--- START ---

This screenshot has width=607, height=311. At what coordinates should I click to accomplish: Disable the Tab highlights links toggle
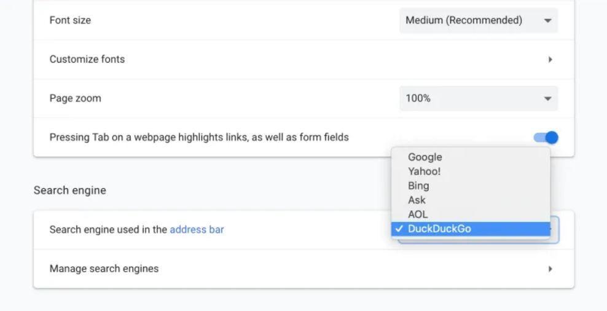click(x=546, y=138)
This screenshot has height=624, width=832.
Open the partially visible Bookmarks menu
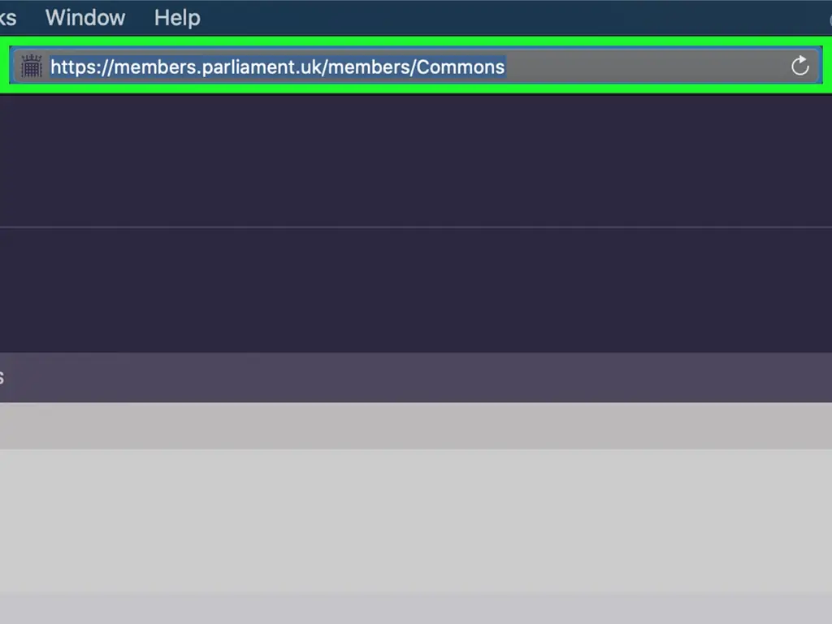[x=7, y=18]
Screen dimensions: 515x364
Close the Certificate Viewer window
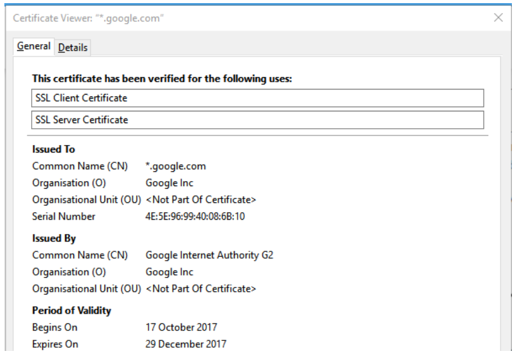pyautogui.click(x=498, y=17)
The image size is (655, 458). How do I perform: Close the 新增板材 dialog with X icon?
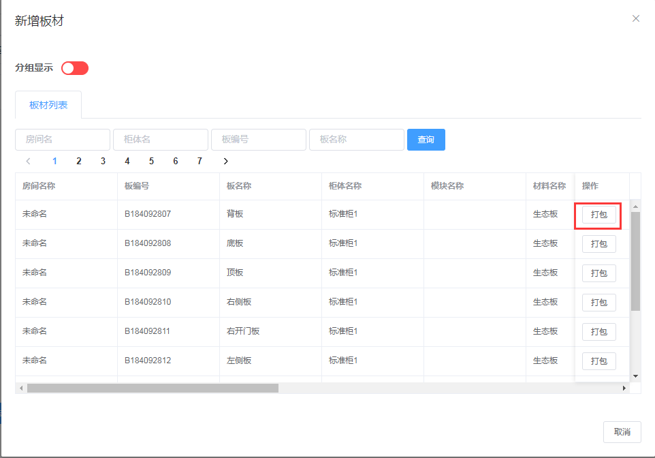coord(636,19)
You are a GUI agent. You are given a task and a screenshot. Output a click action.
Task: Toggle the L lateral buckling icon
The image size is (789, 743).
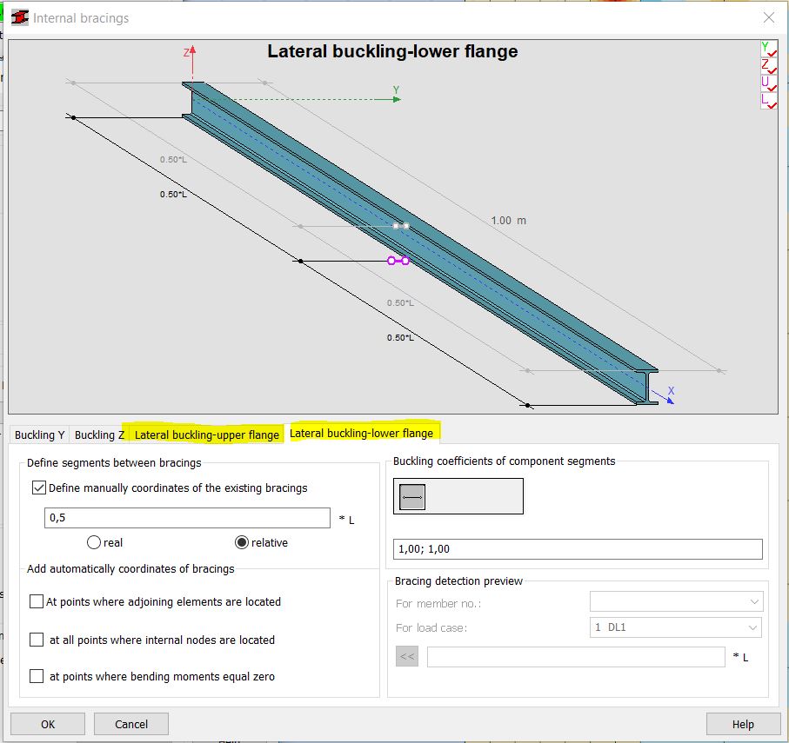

--- END ---

» **What this task involves**: Here the lines from the one with "Screen dimensions: 515x364" through the last line of the data above need to be repeated exactly, both included, and any picture omitted.

» **Final answer**:
Screen dimensions: 515x364
Close the Certificate Viewer window
pyautogui.click(x=498, y=17)
The image size is (655, 458). How do I perform: Close the 新增板材 dialog with X icon?
coord(636,19)
You are a GUI agent. You are given a task and a screenshot. Output a click action.
Task: Toggle the L lateral buckling icon
The image size is (789, 743).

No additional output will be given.